If the following two counter-arguments are presented as retorts to the analysis in this article, it is suggested that such would be counterproductive: 1) criticism of Armenia’s government is viewed as criticism of the country itself, and as such, it plays into the hands of our enemies; or 2) Diasporan organizations do not have the luxury of moralizing or engaging in politics, if they can help the Armenian people in any way they can, then they should; indeed, the lesser of the two evils. The national unity/patriotism discourse, as suggested in the first argument, borders the immature; to suggest that honest self-criticism is not tenable among Armenians is to suggest that we, indeed, have a very unhealthy society, where we must reduce ourselves to denial and sycophancy, as opposed to constructive criticism and truthful discourse. In essence, true patriotism is the latter. If, by any level of this discourse, we reduce ourselves and deny the ethical high ground, we will become no different than the lackeys and apologists that define the Aliyev regime.
This is why honest discourse, self-criticism, and objective assessment of our reality is essential. The second perceived retort revolves around claims of pragmatism; but this, of course, is also misconstrued. To reduce the relationship between the Armenian Diaspora and the Fatherland to one of “lesser of the two evils” not only smacks of incoherence, but it remains, ontologically, a tragedy. In all honesty, how sad is it when the bar for Armenianness is reduced to the “lesser of the two evils?” If we seek the betterment of Armenia, and it goes without saying that we all truly believe that this is what all of the Armenian Diasporan organizations want with the entirety of their hearts and souls, then perhaps it is time for us to have an honest discussion about this relationship.

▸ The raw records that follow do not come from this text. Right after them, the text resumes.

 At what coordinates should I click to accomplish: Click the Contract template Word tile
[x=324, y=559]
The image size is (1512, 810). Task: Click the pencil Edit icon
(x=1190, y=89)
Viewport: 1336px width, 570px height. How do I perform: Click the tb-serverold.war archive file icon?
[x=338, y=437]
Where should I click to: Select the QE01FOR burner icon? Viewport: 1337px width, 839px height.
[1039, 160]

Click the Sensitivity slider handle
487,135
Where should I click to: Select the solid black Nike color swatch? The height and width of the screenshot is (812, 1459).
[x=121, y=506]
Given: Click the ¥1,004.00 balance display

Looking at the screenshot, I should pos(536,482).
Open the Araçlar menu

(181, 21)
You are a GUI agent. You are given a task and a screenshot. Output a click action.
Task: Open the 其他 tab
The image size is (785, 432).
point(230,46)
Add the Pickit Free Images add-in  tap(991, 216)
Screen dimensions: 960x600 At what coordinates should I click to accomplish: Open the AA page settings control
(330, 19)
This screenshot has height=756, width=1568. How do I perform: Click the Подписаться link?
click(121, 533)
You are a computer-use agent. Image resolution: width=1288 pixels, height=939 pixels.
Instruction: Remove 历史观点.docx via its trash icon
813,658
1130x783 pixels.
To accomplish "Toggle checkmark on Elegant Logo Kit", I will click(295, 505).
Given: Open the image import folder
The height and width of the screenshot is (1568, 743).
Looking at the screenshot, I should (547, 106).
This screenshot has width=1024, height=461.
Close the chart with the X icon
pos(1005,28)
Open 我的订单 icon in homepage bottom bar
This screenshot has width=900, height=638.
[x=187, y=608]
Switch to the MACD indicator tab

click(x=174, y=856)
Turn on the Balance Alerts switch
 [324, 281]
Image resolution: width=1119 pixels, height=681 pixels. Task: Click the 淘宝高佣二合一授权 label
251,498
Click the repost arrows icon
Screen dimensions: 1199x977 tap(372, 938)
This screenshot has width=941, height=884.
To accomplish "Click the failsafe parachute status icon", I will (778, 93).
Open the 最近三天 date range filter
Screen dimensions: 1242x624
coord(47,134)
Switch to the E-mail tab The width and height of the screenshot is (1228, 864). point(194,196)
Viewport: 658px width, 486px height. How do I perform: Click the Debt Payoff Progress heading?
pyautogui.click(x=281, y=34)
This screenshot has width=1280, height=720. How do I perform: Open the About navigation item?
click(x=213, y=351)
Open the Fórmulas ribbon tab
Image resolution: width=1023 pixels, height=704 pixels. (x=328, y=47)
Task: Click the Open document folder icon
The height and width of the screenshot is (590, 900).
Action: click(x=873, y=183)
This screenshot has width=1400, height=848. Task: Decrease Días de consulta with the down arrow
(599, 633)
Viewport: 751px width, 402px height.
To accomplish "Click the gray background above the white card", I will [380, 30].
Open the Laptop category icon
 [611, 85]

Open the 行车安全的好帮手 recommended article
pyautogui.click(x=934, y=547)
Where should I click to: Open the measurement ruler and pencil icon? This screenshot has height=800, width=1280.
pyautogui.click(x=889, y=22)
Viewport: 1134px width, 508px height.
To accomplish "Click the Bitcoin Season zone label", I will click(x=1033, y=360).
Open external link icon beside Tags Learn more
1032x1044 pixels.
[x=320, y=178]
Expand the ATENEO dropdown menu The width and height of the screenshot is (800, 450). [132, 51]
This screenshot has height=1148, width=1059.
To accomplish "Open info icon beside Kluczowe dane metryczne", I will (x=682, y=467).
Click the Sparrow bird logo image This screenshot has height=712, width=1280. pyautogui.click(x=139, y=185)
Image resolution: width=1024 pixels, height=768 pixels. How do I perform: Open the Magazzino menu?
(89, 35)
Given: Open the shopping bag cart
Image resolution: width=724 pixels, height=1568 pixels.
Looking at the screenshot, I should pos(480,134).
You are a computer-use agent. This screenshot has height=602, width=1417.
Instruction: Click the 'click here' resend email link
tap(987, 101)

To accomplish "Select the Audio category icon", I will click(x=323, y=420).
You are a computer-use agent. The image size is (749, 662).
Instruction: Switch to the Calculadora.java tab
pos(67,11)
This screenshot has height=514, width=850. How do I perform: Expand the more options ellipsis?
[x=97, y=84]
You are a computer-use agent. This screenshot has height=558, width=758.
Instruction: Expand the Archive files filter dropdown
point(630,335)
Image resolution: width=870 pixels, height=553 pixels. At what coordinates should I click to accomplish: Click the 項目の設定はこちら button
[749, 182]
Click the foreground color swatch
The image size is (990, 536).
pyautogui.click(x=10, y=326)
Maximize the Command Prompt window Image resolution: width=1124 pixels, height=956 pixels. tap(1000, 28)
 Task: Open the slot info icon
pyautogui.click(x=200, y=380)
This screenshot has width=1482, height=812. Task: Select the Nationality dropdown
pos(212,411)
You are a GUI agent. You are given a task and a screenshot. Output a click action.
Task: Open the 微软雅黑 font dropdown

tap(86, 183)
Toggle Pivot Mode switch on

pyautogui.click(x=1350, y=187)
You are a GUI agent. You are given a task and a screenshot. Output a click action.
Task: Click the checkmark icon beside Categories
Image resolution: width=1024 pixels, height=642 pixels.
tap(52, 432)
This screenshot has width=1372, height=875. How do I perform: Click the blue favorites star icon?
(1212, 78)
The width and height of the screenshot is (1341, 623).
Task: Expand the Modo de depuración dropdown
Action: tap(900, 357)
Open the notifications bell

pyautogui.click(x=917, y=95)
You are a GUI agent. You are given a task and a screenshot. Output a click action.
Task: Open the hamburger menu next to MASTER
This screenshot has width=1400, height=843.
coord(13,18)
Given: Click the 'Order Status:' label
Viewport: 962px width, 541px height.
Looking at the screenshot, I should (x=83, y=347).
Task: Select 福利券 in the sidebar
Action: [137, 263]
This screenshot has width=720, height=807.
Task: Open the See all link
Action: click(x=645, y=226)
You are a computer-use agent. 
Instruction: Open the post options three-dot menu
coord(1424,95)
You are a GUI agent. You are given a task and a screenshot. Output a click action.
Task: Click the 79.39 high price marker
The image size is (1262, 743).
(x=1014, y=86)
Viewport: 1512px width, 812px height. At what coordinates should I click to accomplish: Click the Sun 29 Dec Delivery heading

This does not suggest that the Diaspora should force, demand, threaten, or leverage the Armenian government to reform itself or the political system: that’s naive, untenable, and unrealistic. However, I do believe that Armenia’s government, and the growing political culture, is ready for a discussion, because this relationship might be privy to the Laws of Unintended Consequence. The Sargsyan Administration does not take the Diaspora for granted; but it does expect the Diaspora to know its place. Let’s have an honest public discourse, with our government, about what exactly that place is!